§ Assignment
From the material below, copy each line that holds the word "Single".

_ _ _ _

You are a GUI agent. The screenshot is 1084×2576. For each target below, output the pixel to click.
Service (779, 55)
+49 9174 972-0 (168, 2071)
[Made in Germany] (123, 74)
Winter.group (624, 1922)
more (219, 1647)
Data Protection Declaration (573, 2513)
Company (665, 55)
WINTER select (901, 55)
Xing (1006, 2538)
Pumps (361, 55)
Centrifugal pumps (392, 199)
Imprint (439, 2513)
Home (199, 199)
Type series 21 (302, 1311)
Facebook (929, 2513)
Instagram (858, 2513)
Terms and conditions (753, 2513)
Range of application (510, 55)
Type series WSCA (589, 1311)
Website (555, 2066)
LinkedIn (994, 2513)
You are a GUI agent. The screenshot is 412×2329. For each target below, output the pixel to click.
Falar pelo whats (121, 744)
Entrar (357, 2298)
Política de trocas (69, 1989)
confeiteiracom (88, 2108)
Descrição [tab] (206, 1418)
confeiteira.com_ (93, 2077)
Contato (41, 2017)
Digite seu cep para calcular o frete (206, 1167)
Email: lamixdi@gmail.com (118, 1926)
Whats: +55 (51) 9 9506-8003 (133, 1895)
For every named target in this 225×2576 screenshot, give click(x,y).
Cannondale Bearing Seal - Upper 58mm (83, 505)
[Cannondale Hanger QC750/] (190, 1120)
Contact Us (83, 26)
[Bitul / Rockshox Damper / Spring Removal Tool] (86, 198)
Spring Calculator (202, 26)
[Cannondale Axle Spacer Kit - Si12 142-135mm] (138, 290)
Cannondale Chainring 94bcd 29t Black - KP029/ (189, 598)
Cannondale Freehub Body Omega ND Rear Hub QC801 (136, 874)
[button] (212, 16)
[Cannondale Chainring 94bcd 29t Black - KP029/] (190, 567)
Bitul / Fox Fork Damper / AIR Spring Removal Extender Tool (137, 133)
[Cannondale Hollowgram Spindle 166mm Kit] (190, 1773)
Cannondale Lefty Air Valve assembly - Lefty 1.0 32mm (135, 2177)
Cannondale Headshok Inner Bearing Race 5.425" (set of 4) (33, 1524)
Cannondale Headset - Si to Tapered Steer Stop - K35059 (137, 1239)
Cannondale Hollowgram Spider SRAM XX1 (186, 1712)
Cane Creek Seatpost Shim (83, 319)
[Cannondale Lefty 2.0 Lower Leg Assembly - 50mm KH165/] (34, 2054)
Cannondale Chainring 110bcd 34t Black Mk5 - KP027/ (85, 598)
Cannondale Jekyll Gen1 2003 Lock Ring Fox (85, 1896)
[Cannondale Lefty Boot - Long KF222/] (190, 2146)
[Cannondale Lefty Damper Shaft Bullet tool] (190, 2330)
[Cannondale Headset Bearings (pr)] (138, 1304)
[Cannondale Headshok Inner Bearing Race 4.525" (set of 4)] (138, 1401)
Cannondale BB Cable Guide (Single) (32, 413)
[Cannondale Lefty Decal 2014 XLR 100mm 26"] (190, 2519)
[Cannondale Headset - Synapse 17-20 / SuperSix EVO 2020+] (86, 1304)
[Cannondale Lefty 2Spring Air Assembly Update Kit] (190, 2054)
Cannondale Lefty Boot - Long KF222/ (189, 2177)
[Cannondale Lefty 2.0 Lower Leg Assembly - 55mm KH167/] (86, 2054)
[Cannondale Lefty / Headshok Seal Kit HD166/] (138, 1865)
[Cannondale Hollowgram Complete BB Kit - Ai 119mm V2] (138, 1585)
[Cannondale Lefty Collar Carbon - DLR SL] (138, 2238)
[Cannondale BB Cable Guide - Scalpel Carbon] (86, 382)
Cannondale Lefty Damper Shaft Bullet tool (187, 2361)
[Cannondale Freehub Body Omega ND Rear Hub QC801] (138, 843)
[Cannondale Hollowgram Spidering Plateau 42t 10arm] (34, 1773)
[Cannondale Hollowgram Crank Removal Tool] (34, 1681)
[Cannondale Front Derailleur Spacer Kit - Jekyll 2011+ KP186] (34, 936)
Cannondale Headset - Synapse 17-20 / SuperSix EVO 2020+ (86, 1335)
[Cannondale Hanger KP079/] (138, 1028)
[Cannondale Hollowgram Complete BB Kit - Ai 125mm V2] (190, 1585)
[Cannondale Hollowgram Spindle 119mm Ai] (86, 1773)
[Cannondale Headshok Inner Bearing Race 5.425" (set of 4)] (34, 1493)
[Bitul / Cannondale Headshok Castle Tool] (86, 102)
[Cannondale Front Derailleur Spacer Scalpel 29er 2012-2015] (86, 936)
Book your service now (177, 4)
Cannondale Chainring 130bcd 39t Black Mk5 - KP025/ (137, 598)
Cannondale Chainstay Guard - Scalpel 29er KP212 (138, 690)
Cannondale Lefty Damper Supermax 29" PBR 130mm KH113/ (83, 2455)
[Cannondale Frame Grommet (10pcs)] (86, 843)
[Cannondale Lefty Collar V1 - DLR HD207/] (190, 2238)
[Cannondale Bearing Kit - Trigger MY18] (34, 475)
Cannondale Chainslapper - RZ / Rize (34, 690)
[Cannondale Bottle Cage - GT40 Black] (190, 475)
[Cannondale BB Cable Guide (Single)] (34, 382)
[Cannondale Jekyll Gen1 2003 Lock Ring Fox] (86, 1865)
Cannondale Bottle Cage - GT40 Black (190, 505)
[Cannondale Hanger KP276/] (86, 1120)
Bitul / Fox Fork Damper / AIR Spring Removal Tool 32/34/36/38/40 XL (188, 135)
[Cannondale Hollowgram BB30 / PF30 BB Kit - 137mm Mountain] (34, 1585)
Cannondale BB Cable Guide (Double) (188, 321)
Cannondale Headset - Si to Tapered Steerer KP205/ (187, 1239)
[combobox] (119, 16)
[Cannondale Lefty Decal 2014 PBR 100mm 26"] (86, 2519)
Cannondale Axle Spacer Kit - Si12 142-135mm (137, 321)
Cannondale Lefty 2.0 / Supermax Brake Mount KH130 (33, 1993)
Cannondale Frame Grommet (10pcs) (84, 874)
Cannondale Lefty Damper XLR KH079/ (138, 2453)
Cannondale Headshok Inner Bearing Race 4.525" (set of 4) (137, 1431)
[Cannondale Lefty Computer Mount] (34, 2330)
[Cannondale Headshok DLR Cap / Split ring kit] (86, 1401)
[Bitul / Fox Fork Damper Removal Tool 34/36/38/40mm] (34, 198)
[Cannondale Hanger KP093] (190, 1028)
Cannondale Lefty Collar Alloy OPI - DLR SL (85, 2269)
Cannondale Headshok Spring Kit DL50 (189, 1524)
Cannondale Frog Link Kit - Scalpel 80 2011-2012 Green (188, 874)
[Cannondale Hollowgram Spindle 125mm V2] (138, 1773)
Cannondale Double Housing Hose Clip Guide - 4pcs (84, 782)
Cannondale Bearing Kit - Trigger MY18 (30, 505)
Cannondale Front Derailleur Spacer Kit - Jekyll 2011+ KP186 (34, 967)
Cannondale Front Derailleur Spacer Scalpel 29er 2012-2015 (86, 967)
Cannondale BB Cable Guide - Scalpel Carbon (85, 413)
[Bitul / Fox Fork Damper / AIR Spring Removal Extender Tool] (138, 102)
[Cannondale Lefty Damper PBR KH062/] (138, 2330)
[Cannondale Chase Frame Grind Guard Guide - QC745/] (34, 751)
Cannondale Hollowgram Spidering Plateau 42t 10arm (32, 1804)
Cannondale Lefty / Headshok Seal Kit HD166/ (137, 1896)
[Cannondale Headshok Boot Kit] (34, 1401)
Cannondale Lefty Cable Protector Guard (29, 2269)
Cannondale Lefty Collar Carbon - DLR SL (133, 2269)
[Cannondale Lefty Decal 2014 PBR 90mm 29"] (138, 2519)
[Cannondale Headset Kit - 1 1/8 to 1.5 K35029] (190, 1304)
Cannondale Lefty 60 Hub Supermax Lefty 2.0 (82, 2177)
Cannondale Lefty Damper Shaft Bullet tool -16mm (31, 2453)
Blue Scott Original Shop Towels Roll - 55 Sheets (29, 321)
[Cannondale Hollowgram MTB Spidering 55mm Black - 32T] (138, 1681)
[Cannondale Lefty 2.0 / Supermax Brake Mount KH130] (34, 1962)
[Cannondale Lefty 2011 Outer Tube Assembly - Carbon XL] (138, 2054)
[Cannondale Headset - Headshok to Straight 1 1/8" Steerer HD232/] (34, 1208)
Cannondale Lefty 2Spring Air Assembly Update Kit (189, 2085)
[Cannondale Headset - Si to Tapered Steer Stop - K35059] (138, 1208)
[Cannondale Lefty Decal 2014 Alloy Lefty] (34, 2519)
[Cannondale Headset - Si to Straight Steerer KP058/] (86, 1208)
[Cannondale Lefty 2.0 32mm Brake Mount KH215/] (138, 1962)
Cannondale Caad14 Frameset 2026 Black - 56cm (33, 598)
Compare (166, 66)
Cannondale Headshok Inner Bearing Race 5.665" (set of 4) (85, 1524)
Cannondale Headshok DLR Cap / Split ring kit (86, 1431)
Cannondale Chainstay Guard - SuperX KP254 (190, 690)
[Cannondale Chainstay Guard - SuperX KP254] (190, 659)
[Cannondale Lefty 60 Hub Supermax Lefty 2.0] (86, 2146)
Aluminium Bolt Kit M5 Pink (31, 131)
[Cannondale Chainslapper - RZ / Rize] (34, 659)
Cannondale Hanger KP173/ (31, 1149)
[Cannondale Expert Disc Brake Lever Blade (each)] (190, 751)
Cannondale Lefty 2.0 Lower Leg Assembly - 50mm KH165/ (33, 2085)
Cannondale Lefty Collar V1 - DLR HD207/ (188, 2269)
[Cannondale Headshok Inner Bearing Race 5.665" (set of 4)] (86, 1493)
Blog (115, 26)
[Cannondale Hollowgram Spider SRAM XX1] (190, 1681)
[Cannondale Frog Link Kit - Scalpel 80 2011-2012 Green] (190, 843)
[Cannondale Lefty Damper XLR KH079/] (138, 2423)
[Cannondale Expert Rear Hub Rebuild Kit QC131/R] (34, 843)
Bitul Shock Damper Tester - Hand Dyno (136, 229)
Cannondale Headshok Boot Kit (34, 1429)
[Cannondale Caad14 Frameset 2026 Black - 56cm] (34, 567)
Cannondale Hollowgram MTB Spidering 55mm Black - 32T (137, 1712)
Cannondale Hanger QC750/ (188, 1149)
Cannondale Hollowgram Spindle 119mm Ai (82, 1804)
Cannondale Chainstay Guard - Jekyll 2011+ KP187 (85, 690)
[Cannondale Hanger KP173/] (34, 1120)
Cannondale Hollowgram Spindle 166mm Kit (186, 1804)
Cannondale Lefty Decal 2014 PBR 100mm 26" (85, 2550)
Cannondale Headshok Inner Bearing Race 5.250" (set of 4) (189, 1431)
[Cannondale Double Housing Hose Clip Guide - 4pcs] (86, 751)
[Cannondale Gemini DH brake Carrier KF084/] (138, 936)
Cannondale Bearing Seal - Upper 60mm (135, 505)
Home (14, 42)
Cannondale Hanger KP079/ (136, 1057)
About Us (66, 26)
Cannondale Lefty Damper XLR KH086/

_ _ _ _

§ Solution for this task
Cannondale BB Cable Guide (Single) (32, 413)
[Cannondale BB Cable Guide (Single)] (34, 382)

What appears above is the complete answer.